→ **Given passage**

Be wary of market predictions

At UniSuper we are very sceptical of any attempt to predict where the share market will end up in 2014 because the future is inherently unpredictable. The best we can do is look at whether conditions are favourable or unfavourable for further gains in the market. And when considering conditions, you’ll be pleased to note that we prefer to steer away from astrology, numerology, or other mystical pointers and focus on economic fundamentals and financial conditions. There seems to be little doubt that the global economy continues to steadily creep back to something approaching (but not quite reaching) trend growth. While the Australian economy is lacklustre at best, a recession remains a low probability. However, as is invariably the case, it will be financial conditions, rather than economic fundamentals, that will drive markets in the short term. The three key financial conditions we focus on are as follows:

Valuation: Given the strong rally we have seen over the past year, share markets are no longer cheap relative to historical valuations. The Australian market is trading on a P/E of 15.0, which is slightly above its long term average of 14.1. However, relative to bonds and cash, shares still look attractively priced. On balance, valuation looks to be “neutral to positive” for shares.

Liquidity: Interest rates remain at historical lows and the global economy is still being flooded with liquidity. This factor remains a clear positive for shares. 

Sentiment: Sir John Templeton (a great investor) once said ‘bull markets are born on pessimism, climb on scepticism, mature on optimism, and die of euphoria.’ Gauging sentiment is a very subjective exercise, although there is little doubt that sentiment is far more positive today than it was 18 months ago. While some would argue that we are now starting to be over-optimistic, we are clearly a long way from the euphoric days before the GFC. We would therefore rate current sentiment as a “neutral” influence on the markets over the short term. 

The verdict

Conditions are in place to see further rises in equity markets during 2014, largely due to the abundance of liquidity and relative valuation of equity markets compared to cash and bonds. However, given more expensive valuations, the chances of a repeat performance of the past couple of years are considered low. This is not a prediction, or advice, but rather a simple summary of our outlook based on the balance of probabilities. Then again, in the words of T.S Eliot, ‘there will be time for decisions, and revisions, which a minute will reverse.

Past performance is not an indicator of future performance. This information is of a general nature only and may include general advice. It has been prepared without taking into account your individual objectives, financial situation or needs. UniSuper’s investment strategies will not necessarily be appropriate for other investors. Before making any decision in relation to your UniSuper membership, you should consider your personal circumstances, the relevant product disclosure statement for your membership category and whether to consult a licensed financial adviser. This information is current as at 8 January 2014.

This is not intended to be an endorsement of any of the listed securities named above for inclusion in personal portfolios. The above material reflects UniSuper’s view at a particular point in time having regard to factors specific to UniSuper and its overall investment objectives and strategies.

→ **Work task**
Reproduce the market outlook word for word between "Past performance is" and "8 January 2014.", inclusive. Work only from the market outlook above.

→ **Extracted data**
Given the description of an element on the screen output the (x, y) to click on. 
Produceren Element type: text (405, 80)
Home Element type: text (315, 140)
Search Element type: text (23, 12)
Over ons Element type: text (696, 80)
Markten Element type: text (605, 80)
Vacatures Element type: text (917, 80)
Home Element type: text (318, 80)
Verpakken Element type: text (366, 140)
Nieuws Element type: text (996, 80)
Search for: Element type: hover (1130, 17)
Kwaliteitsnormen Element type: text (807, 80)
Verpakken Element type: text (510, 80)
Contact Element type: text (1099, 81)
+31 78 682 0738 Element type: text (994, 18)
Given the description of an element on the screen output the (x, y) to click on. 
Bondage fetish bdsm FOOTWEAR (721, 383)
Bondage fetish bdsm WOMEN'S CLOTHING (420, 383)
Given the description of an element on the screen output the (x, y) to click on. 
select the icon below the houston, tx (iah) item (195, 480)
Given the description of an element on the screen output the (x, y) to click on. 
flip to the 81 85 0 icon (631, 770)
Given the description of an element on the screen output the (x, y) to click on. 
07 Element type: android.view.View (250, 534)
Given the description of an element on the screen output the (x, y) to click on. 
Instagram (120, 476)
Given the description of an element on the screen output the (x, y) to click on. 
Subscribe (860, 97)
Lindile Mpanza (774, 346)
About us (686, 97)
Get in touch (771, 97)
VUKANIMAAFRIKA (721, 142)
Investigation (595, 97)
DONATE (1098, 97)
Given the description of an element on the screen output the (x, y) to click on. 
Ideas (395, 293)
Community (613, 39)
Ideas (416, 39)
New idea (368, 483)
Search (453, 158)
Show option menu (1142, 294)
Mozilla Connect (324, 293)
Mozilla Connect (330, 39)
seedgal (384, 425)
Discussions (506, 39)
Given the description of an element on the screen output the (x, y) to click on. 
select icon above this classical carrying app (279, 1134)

→ **Answer space**
Past performance is not an indicator of future performance. This information is of a general nature only and may include general advice. It has been prepared without taking into account your individual objectives, financial situation or needs. UniSuper’s investment strategies will not necessarily be appropriate for other investors. Before making any decision in relation to your UniSuper membership, you should consider your personal circumstances, the relevant product disclosure statement for your membership category and whether to consult a licensed financial adviser. This information is current as at 8 January 2014.